● Task to complete
In full and without change, retype the records.

Stored data entries
________________

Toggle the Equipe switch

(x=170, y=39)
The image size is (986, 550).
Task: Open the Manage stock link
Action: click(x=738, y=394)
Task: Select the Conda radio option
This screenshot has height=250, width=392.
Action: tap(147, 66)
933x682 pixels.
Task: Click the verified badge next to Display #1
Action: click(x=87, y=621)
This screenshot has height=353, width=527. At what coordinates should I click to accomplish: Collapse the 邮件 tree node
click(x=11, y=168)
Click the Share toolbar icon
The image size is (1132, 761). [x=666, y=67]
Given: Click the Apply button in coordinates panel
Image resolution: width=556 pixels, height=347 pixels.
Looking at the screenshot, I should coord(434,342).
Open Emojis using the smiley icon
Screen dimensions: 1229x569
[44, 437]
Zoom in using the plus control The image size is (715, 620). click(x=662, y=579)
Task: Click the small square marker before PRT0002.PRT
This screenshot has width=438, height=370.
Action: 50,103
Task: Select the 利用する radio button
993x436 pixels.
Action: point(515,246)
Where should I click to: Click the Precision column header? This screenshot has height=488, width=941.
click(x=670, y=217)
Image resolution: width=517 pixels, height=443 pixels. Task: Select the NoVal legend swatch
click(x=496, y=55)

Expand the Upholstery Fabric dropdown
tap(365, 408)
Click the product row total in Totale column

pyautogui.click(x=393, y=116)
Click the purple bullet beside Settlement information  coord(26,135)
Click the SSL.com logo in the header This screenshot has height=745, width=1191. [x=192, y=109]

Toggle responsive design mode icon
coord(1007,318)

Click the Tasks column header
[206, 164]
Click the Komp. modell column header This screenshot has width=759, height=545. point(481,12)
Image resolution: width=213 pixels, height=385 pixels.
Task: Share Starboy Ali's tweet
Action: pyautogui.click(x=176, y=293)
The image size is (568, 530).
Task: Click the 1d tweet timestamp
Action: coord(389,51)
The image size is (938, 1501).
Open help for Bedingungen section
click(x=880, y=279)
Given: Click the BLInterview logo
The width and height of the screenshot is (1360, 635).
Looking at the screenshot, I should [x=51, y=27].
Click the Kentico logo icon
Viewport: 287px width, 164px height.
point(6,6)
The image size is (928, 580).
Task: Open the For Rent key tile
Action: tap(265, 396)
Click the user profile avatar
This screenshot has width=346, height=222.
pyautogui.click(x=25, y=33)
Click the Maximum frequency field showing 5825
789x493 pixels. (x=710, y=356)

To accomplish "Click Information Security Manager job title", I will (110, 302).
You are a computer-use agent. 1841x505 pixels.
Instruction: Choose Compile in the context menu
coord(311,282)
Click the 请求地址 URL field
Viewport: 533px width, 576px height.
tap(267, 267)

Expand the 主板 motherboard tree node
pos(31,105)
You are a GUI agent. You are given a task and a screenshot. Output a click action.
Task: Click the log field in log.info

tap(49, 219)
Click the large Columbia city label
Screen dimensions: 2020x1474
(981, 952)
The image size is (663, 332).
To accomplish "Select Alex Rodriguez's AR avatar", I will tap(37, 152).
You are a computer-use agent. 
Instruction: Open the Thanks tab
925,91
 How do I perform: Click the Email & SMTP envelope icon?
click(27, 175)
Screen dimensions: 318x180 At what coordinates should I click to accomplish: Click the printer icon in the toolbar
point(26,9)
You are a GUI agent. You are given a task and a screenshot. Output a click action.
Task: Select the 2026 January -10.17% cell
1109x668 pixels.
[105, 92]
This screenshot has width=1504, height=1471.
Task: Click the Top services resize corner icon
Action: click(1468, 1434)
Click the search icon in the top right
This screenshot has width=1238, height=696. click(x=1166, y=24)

________________

● Exercise result
Toggle the Equipe switch

(x=170, y=39)
The image size is (986, 550).
Task: Open the Manage stock link
Action: click(x=738, y=394)
Task: Select the Conda radio option
This screenshot has height=250, width=392.
Action: tap(147, 66)
933x682 pixels.
Task: Click the verified badge next to Display #1
Action: click(x=87, y=621)
This screenshot has height=353, width=527. At what coordinates should I click to accomplish: Collapse the 邮件 tree node
click(x=11, y=168)
Click the Share toolbar icon
The image size is (1132, 761). [x=666, y=67]
Given: Click the Apply button in coordinates panel
Image resolution: width=556 pixels, height=347 pixels.
Looking at the screenshot, I should coord(434,342).
Open Emojis using the smiley icon
Screen dimensions: 1229x569
[44, 437]
Zoom in using the plus control The image size is (715, 620). click(x=662, y=579)
Task: Click the small square marker before PRT0002.PRT
This screenshot has width=438, height=370.
Action: 50,103
Task: Select the 利用する radio button
993x436 pixels.
Action: point(515,246)
Where should I click to: Click the Precision column header? This screenshot has height=488, width=941.
click(x=670, y=217)
Image resolution: width=517 pixels, height=443 pixels. Task: Select the NoVal legend swatch
click(x=496, y=55)

Expand the Upholstery Fabric dropdown
tap(365, 408)
Click the product row total in Totale column

pyautogui.click(x=393, y=116)
Click the purple bullet beside Settlement information  coord(26,135)
Click the SSL.com logo in the header This screenshot has height=745, width=1191. [x=192, y=109]

Toggle responsive design mode icon
coord(1007,318)

Click the Tasks column header
[206, 164]
Click the Komp. modell column header This screenshot has width=759, height=545. point(481,12)
Image resolution: width=213 pixels, height=385 pixels.
Task: Share Starboy Ali's tweet
Action: pyautogui.click(x=176, y=293)
The image size is (568, 530).
Task: Click the 1d tweet timestamp
Action: coord(389,51)
The image size is (938, 1501).
Open help for Bedingungen section
click(x=880, y=279)
Given: Click the BLInterview logo
The width and height of the screenshot is (1360, 635).
Looking at the screenshot, I should [x=51, y=27].
Click the Kentico logo icon
Viewport: 287px width, 164px height.
point(6,6)
The image size is (928, 580).
Task: Open the For Rent key tile
Action: tap(265, 396)
Click the user profile avatar
This screenshot has width=346, height=222.
pyautogui.click(x=25, y=33)
Click the Maximum frequency field showing 5825
789x493 pixels. (x=710, y=356)

To accomplish "Click Information Security Manager job title", I will (110, 302).
You are a computer-use agent. 1841x505 pixels.
Instruction: Choose Compile in the context menu
coord(311,282)
Click the 请求地址 URL field
Viewport: 533px width, 576px height.
tap(267, 267)

Expand the 主板 motherboard tree node
pos(31,105)
You are a GUI agent. You are given a task and a screenshot. Output a click action.
Task: Click the log field in log.info

tap(49, 219)
Click the large Columbia city label
Screen dimensions: 2020x1474
(981, 952)
The image size is (663, 332).
To accomplish "Select Alex Rodriguez's AR avatar", I will tap(37, 152).
You are a computer-use agent. 
Instruction: Open the Thanks tab
925,91
 How do I perform: Click the Email & SMTP envelope icon?
click(27, 175)
Screen dimensions: 318x180 At what coordinates should I click to accomplish: Click the printer icon in the toolbar
point(26,9)
You are a GUI agent. You are given a task and a screenshot. Output a click action.
Task: Select the 2026 January -10.17% cell
1109x668 pixels.
[105, 92]
This screenshot has width=1504, height=1471.
Task: Click the Top services resize corner icon
Action: click(1468, 1434)
Click the search icon in the top right
This screenshot has width=1238, height=696. click(x=1166, y=24)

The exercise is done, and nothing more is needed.